**EXCERPTED DATA:**

--------------------------------

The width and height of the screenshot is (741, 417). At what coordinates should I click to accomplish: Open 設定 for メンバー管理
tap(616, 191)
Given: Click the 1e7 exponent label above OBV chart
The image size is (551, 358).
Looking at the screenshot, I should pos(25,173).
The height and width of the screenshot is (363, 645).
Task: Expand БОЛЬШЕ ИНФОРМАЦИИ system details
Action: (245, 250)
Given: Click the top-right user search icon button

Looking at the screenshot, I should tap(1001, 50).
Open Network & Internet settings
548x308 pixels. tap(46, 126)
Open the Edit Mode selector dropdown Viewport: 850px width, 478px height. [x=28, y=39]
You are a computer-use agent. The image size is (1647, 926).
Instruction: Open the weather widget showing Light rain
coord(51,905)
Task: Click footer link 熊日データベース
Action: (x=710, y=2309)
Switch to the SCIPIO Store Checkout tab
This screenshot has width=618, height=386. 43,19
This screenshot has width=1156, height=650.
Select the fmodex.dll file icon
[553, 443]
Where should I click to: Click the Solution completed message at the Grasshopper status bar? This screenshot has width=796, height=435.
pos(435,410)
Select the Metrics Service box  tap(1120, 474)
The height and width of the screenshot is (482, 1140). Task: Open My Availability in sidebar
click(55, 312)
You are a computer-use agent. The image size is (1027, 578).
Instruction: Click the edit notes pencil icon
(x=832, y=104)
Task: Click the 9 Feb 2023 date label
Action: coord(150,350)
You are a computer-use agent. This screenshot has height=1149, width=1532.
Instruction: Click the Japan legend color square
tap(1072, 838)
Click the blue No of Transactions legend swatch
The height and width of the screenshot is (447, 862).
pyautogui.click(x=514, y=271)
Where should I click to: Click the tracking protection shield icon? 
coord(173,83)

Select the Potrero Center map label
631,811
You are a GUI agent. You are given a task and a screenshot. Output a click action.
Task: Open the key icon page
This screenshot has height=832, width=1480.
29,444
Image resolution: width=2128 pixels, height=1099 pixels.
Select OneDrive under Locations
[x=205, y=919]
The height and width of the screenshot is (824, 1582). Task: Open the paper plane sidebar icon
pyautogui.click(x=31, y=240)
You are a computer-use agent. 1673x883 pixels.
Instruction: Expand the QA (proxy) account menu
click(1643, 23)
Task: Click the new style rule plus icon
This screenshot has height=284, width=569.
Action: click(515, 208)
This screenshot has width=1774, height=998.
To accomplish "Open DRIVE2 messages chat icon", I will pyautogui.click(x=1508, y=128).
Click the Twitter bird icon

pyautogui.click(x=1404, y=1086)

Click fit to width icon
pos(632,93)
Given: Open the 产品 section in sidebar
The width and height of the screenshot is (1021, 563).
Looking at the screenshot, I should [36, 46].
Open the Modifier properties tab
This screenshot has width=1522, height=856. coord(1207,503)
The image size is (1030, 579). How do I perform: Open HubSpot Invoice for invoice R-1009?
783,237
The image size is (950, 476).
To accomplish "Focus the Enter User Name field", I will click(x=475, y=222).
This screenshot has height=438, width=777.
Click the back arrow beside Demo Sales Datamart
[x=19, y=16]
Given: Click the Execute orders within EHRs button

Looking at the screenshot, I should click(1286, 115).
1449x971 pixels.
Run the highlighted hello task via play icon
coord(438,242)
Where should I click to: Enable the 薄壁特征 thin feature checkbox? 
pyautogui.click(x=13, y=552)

--------------------------------

Report every line in the data above in which the word "agent" appears.

**EXPECTED ANSWER:**
You are a computer-use agent. The image size is (1647, 926).
You are a computer-use agent. The image size is (1027, 578).
You are a computer-use agent. This screenshot has height=1149, width=1532.
You are a GUI agent. You are given a task and a screenshot. Output a click action.
You are a computer-use agent. 1673x883 pixels.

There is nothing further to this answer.